# What if our TD Cruzes averaged this



## Gator (Jul 14, 2013)

This is my avg fuel mileage in a Big Rig. 2014 T680


----------



## BradHerr (Sep 29, 2013)

I take it that this is pretty good mileage for a semi? I never really have heard any fuel consumption numbers for a big rig before. That is a good looking instrument panel, a lot more up-to-date than some of the older rigs I've seen. 


Sent from AutoGuide.com Free App


----------



## titanman2789 (Oct 27, 2013)

That's decent for a big rig. My ram 2500 is currently getting 10 unloaded driving around town. 

Sent from AutoGuide.com Free App


----------



## diesel (Jun 8, 2013)

I drove a 1972 Mercedes 280SE 4.5 on a 450 mile highway trip and averaged 12 MPG


----------



## NYCruze2012 (Jan 16, 2012)

I had a 1986 k5 chevy blazer that averaged around 10 miles per gallon.

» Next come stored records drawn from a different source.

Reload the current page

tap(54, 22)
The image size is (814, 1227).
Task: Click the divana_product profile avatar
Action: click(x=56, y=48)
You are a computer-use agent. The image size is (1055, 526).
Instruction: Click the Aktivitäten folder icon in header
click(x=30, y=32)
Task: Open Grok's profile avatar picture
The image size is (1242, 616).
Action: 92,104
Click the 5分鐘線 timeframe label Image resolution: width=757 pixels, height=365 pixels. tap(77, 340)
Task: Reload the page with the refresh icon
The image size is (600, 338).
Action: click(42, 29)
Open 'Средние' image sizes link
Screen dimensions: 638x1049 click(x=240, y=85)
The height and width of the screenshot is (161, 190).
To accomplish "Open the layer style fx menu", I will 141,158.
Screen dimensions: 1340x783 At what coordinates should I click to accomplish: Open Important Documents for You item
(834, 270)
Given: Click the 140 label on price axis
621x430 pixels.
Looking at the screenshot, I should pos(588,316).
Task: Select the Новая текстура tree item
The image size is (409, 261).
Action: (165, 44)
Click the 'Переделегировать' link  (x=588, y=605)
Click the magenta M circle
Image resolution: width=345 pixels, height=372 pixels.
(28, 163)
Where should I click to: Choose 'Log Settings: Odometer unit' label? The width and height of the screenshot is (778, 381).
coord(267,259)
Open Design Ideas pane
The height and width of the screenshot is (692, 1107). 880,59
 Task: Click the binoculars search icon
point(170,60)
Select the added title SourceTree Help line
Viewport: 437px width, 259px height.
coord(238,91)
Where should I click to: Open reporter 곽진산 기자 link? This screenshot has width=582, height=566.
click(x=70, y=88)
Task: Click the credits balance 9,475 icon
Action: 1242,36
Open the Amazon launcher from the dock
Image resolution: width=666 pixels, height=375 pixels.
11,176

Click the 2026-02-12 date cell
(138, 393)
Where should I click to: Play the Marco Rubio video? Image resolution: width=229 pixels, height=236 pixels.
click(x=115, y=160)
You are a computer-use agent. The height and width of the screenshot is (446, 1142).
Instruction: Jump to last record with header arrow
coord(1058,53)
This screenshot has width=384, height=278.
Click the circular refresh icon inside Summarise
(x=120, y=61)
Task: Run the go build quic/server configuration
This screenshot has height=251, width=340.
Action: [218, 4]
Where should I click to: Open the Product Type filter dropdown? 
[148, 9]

Sent from my last surviving brain cell


----------



## boraz (Aug 29, 2013)

my tri quad at work gets just under 2 us mpg


----------



## Danny5 (Dec 22, 2011)

Did you actually take this picture while driving??? :eek7:


----------



## Sperry (Aug 3, 2013)

about the same as my old hemicuda


----------



## Nellie (Oct 27, 2013)

titanman- sounds like your cummins needs some atlc if your getting 10 unloaded
none of my 12 cummins ever got that bad!


----------